The Quesnel Shelter and Support Society is accusing Mayor Bob Simpson of threatening the health and safety of vulnerable residents by obstructing the Elliott Street Supportive Housing development.
President Heather Peters says the Mayor is also guilty of spreading misinformation like saying they are not being clear and confusing the issue…
“We’ve been as clear to him as we can be, we feel we’ve been very clear with City Council. We feel that we’ve bent over backwards to jump through the hoops that they’ve given us and yet there continue to be more hoops that they’ve put in front of us. We just got another e-mail from the City on Friday saying there were yet a few more things that we need to do. I get the impression that they don’t actually really want this to happen, unless it’s really shaped by them.
Peters also accused the Council and Mayor of micro managing saying that they are the experts in providing services to this population and the City is not listening…
“If we are not able to continue our harm reduction services, we’re the only place in town to get harm reduction supplies and support 24-7, if no one else funds that people will die. We are living the opioid crisis here in Quesnel too, it’s not just Vancouver.”
Peters says she also feels the Society is being used as a scapegoat insisting that opening up shelter beds and providing harm reduction and other services does not draw people here or make things worse.
She says the opposite is true.
A letter from the Society also states that “they will not be bullied by threats and defamatory behavior from city hall, and we caution the Mayor to exercise care in this regard.”
CITY AND SIMPSON RESPONSE
The City has responded in a news release to the allegations from the Shelter Society stating that they are confused about the development process.
Calling the allegations offensive, the letter says that one Council member does not control the agenda and that they act following recommendations from staff.

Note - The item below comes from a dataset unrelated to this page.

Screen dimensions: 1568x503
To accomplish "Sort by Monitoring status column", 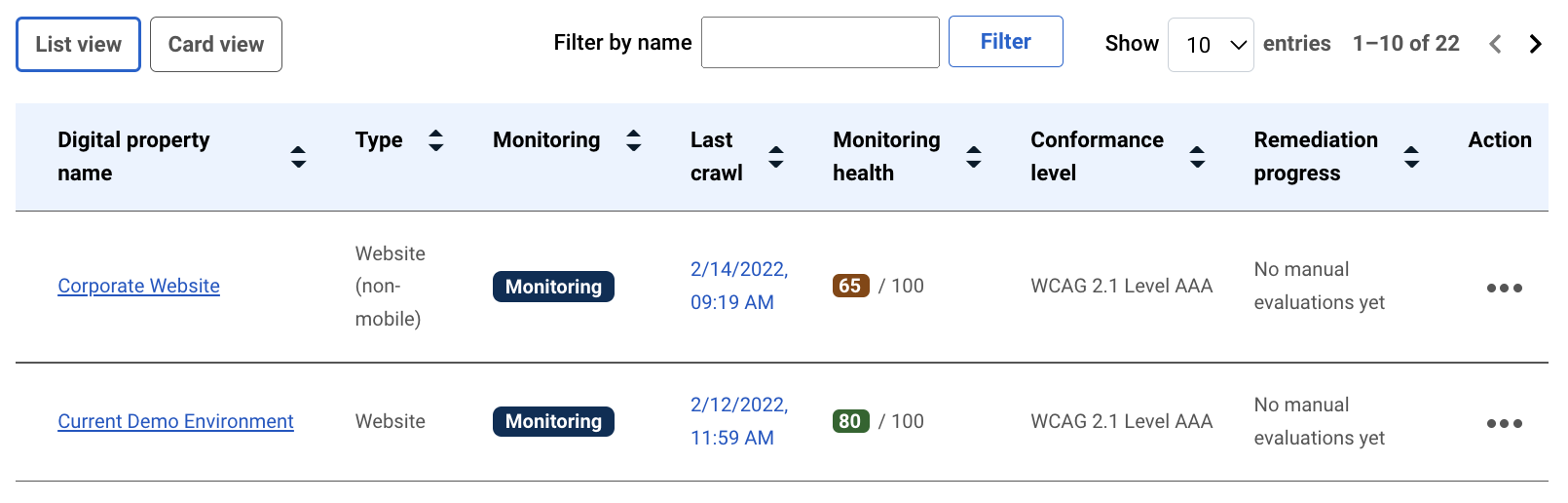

It also says that the City needs to know how the new facility will be operated prior to making any decisions.
Mayor Bob Simpson also raised that issue at last night’s City Council meeting.
Referring to a meeting at the hospital on Monday he says they asked the question will harm reduction kits be handed out at the new facility…
“Melany MacDonald, the Executive Director of the Quesnel Shelter Society and therefore Seasons House, said 24-7 service will be provided at the new Elliott Street Facility. Malachy Tohill of BC Housing said that is not happening, it’s not in your operating agreement, that’s not going to happen, to which the Shelter Society staff responded well we’ll see, if it’s not offered in the community we will be offering it over there.”
Simpson says that illustrates the lack of clarity as to what will and will not be offered at the facility and the lack of trust that the public has that there will not be service creep at that facility as we’ve seen at the current location.
He calls the letter from the Society a personal attack and Council has now asked BC Housing to formally respond to the news release from the Shelter Society.